Côte d’Ivoire : le SNAT 2045 validé pour un aménagement territorial équilibré
Un atelier national historique pour le Schéma National d’Aménagement du Territoire
Le Ministre du Plan et du Développement, Dr. Souleymane DIARRASSOUBA, a dirigé ce jeudi à Abidjan un atelier majeur : la validation de l’étude du Schéma National d’Aménagement du Territoire (SNAT CI-2045). Cette rencontre a rassemblé les acteurs clés de la Nation : représentants des Institutions de la République, préfets, collectivités locales, partenaires techniques et financiers, administrations publiques, secteur privé, société civile, experts universitaires et professionnels des médias.
Cette validation marque un tournant pour la Côte d’Ivoire, qui s’apprête à adopter son premier référentiel national de planification territoriale. Le SNAT CI-2045 offrira à l’État un cadre stratégique pour orienter les investissements publics et privés, optimiser l’efficacité des politiques publiques et promouvoir un développement plus harmonieux des régions.
Un engagement présidentiel pour un développement territorial durable
Sous l’impulsion du Président Alassane Ouattara, le Gouvernement ivoirien renforce son système de planification stratégique. Ce projet s’inscrit dans une vision à long terme, visant à accompagner les mutations économiques, sociales et environnementales du pays. L’aménagement du territoire en constitue le pilier central, garantissant une répartition plus juste des ressources, une valorisation optimale des atouts régionaux et une cohérence renforcée des politiques de développement.
Le SNAT CI-2045 se positionne comme le socle de l’organisation spatiale du développement national.
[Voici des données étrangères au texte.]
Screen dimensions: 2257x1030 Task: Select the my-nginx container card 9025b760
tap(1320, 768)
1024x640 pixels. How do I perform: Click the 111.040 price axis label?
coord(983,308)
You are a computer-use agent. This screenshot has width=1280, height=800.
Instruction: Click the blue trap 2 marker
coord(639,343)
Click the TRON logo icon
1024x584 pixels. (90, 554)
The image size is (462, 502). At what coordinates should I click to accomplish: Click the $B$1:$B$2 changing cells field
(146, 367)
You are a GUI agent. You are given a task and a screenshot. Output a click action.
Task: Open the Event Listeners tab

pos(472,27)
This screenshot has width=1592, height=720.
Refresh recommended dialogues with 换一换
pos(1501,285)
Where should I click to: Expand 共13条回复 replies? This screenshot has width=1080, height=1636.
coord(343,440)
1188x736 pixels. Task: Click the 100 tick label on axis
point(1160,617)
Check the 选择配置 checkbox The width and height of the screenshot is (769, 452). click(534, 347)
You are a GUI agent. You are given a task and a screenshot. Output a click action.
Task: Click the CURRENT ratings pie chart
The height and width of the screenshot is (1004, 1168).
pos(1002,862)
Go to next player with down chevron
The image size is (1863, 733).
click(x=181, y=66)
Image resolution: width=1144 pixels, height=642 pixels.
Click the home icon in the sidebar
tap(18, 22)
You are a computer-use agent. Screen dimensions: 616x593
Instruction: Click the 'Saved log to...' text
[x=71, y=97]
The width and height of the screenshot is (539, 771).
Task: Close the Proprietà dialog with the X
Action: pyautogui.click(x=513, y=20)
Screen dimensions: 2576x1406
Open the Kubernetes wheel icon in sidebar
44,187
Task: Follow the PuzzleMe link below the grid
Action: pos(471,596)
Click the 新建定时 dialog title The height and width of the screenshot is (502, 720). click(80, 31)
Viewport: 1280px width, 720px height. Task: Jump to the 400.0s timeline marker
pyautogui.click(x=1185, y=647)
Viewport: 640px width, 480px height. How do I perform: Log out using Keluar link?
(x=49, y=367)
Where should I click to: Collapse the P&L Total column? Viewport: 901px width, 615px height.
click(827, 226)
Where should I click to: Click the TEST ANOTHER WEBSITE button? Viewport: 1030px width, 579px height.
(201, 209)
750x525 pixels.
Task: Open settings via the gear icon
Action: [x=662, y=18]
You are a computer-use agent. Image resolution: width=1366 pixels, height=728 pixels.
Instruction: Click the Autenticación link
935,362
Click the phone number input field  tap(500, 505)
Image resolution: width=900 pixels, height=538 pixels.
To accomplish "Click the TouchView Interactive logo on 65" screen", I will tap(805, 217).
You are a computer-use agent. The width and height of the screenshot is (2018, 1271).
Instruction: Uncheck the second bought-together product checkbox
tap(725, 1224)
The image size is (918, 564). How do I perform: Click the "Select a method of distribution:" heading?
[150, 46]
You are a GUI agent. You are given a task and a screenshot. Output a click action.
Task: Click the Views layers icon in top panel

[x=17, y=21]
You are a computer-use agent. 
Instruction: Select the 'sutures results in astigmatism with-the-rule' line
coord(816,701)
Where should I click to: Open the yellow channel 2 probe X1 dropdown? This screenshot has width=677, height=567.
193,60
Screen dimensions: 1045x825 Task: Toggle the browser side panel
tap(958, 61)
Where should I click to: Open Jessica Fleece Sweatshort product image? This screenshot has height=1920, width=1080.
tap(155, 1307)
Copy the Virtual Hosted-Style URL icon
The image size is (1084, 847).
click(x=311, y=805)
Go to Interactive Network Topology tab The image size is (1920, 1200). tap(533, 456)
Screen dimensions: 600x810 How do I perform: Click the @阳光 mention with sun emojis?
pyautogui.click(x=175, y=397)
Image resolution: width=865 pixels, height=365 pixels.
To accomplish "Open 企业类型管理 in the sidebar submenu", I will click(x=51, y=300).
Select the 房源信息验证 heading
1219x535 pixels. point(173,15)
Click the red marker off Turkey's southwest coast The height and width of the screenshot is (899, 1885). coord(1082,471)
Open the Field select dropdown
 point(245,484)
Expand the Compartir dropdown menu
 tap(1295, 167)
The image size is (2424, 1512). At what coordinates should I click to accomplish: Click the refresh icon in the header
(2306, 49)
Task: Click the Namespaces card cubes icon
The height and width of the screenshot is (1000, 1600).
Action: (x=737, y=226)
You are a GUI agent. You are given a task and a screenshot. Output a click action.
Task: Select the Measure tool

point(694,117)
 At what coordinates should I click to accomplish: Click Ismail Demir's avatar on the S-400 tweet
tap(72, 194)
Il détermine les zones d’investissement prioritaires pour le public comme pour le privé, tout en harmonisant les interventions de l’État, des collectivités et des acteurs locaux. Chaque territoire se voit attribuer des missions spécifiques pour maximiser son potentiel.
Un cadre stratégique aligné sur les ambitions nationales
Comme l’a souligné Dr. Souleymane DIARRASSOUBA : « Le Plan National de Développement 2026-2030 fixe les priorités à moyen terme pour le développement national. Le SNAT CI-2045 en assure la déclinaison territoriale, dans une perspective à long terme, et servira de base aux futurs Plans Nationaux de Développement. Ces deux documents garantissent une action publique cohérente sur l’ensemble du territoire. Notre mission, en tant que ministère en charge de l’Aménagement du territoire et du Développement régional et local, est de donner à chaque région sa juste place dans le développement national. »
Des orientations fondées sur une approche participative et scientifique
Les propositions soumises à validation sont le fruit d’une démarche collaborative, alliant rigueur scientifique et consultation multi-échelles. Elles s’appuient sur une analyse approfondie du territoire ivoirien et répondent aux enjeux majeurs : réduire les inégalités entre régions, maîtriser l’expansion urbaine, booster la compétitivité des zones, améliorer la gouvernance locale, préserver les écosystèmes et renforcer l’intégration régionale.
Cinq axes stratégiques pour une Côte d’Ivoire résiliente et prospère
Le SNAT CI-2045 porte une vision ambitieuse : des territoires ivoiriens dynamiques, compétitifs et inclusifs. Pour y parvenir, cinq orientations clés guident le projet :
- Un développement territorial équilibré pour corriger les déséquilibres régionaux
- Une organisation optimisée des réseaux urbains et ruraux pour une meilleure connectivité
- Un renforcement de la gouvernance territoriale pour une administration plus efficace
- Une économie performante, résiliente et inclusive, moteur de croissance
- Une accélération de la transition climatique pour un avenir durable
Vers l’adoption d’une loi historique pour la planification territoriale
À l’issue de l’atelier, le projet de Schéma sera soumis au Gouvernement, puis au Parlement pour adoption de la loi relative au Schéma National d’Aménagement du Territoire. La Côte d’Ivoire disposera ainsi de son premier référentiel national de planification territoriale. Ce cadre guidera les décisions de l’État, orientant les investissements vers les zones où leur impact sera maximal, et favorisant ainsi un développement plus équilibré à l’échelle nationale.